The Bronx in the 1980s: A Kid’s View of Burned Buildings and Backlot Dumps

I was watching a documentary about the Bronx, and they talked about the abandoned buildings and how, back in the day, some landlords would burn them down for the insurance money. I was a kid during that era, and I remember seeing buildings catch fire more than once. On my block, it always seemed to be the same building going up.

When we lived on Walton Avenue, there was another abandoned building across the street. It had some kind of back lot. When we had to take the trash out, we’d go up to the roof, and my father would grab the bags, spin them around, and launch them across into that building.
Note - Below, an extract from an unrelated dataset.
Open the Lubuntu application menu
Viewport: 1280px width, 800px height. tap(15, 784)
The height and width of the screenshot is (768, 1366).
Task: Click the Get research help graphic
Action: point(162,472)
One day I looked down to see where the trash was actually going. I was a little kid, and it had always just been “the thing we did,” so I never thought about it. When I looked over the edge through the fire escape, I saw it bags and bags, hundreds of them piled up at the bottom. It looked like a garbage dump.

Thinking back on it now, I’m amazed at how unsanitary that was, living right next to a building filled with trash. That probably explains all the mice and rats we dealt with in every building back then. I don’t remember any smell in our apartment, probably because we were on the fourth floor, but still, it’s something to think about that this was happening in what was supposed to be modern America in the 1980s.

We didn’t have phone cameras back then, so I don’t have any pictures. I wish I could show you exactly what I saw.